Para o advogado criminalista Fábio Tofic Simantob, caso Aras arquive pedidos para indiciar Bolsonaro, apenas fatos novos poderiam motivar a reabertura da investigação. Do contrário, uma ação subsidiária não teria efetividade. O criminalista observou que uma proposição desse tipo carece de precedentes e, portanto, o debate caberá ao Supremo.
“Quando é o próprio procurador-geral que pede o arquivamento, o STF não tem muito o que fazer. Seria uma situação um pouco nova”, argumentou Tofic Simantob. “Uma promoção de arquivamento aceita pelo Supremo inviabiliza uma ação subsidiária, a menos que se tragam novos elementos”.
No Supremo, a estratégia não é vista com chances de prosperar, mas os magistrados optaram por se manter em silêncio, mesmo nos bastidores, para evitar atritos institucionais com a PGR.

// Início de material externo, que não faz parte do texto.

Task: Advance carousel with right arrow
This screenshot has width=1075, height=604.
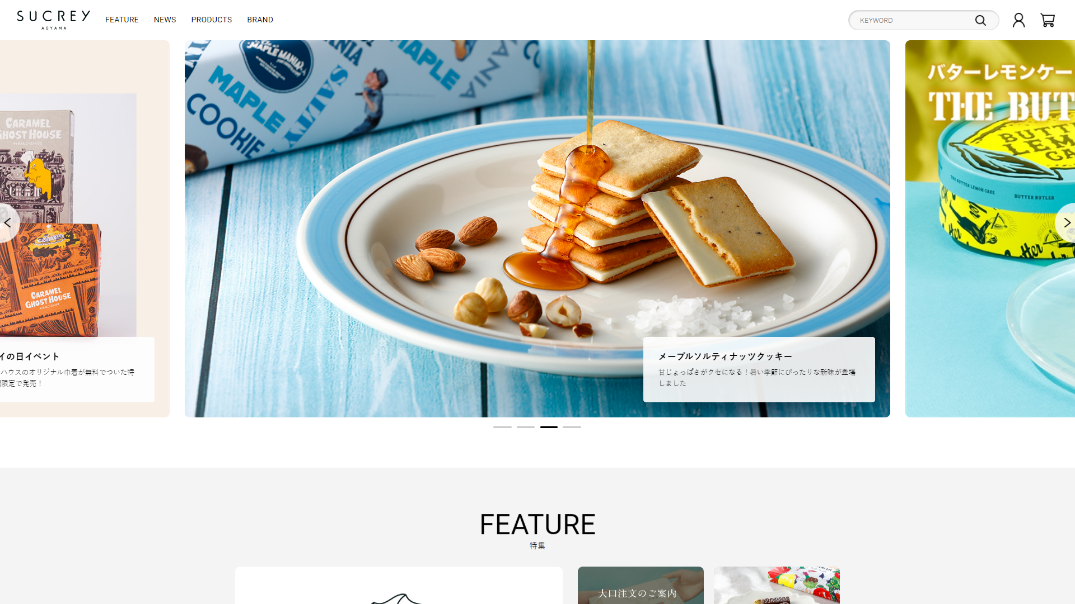Action: [x=1066, y=223]
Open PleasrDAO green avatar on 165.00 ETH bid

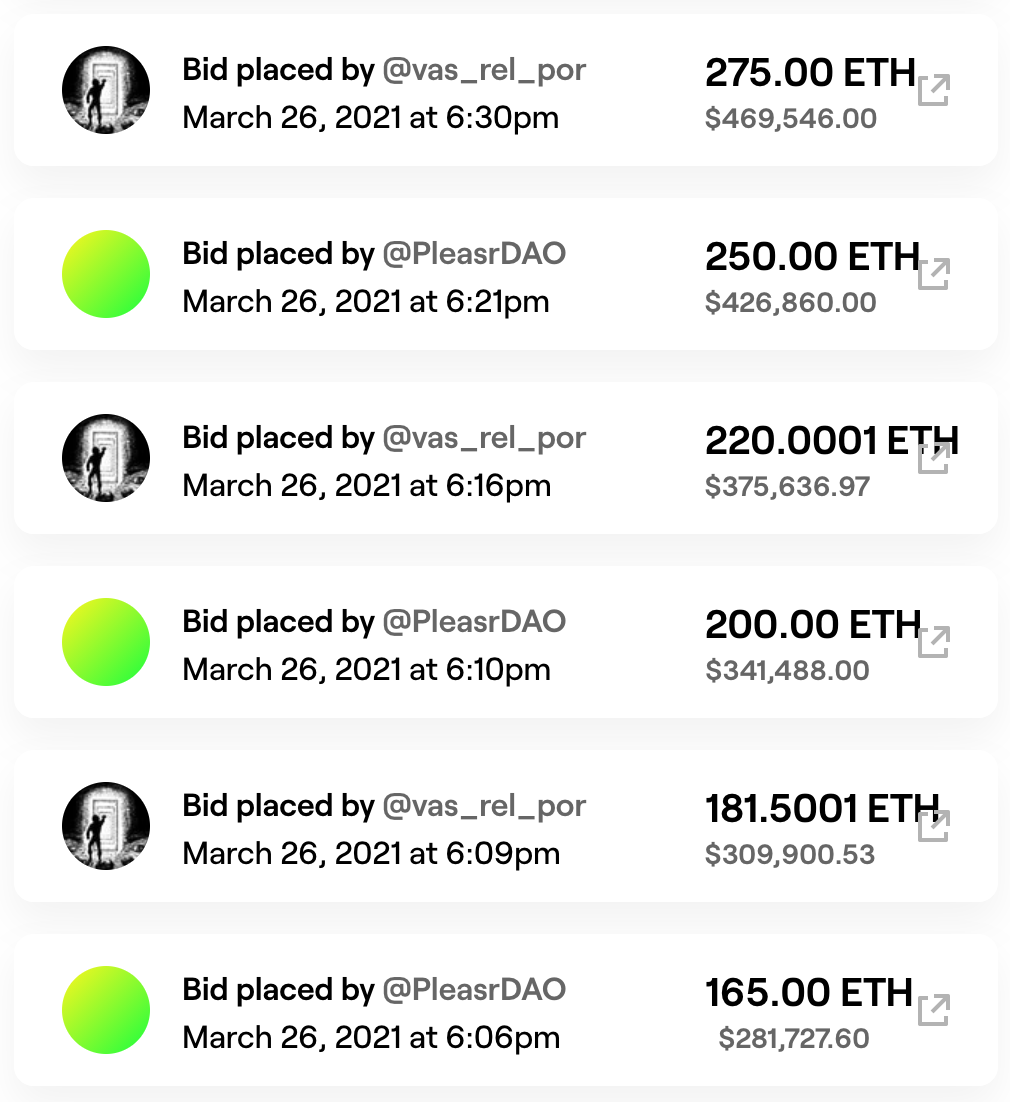[x=106, y=1010]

Em conversa com o Estadão, sob a condição de anonimato, um ministro disse ser preciso aguardar a movimentação do Ministério Público para que haja um cenário claro do que é possível fazer em caso de arquivamento ou omissão.
A avaliação predominante na Corte é a de que o “plano B” da CPI não passa de um gesto político para dar visibilidade às conclusões da comissão. Motivo: não faz sentido os senadores apresentarem o relatório da CPI diretamente ao Supremo, mesmo porque, caso isso ocorra, a provável reação do relator da ação seria a de encaminhá-lo à Procuradoria-Geral para uma consulta.
Pressão. De qualquer forma, a cúpula da CPI recuou da ideia de realizar um ato político para pressionar o presidente da Câmara a tomar uma decisão sobre abertura de processo de impeachment contra Bolsonaro, a partir das constatações do relatório.
Integrantes da CPI vinham conversando com juristas para que eles formalizassem um pedido de afastamento de Bolsonaro, ancorado no resultado de seis meses de trabalho da comissão, mas desistiram da ideia.
“A CPI, diretamente, não pode peticionar pelo impedimento do presidente. Alguém, com base em tudo o que se verificou, com base nas provas colhidas, vai ter de fazer uma petição”, disse o relator da CPI, senador Renan Calheiros (MDB-AL). “O crime de responsabilidade é apontado no relatório. A oferta de pedido de impeachment vai estar à disposição para quem quiser. Podem os partidos políticos, juristas ou qualquer pessoa do povo fazê-lo”, completou o vice-presidente da CPI, Randolfe Rodrigues (Rede-AP).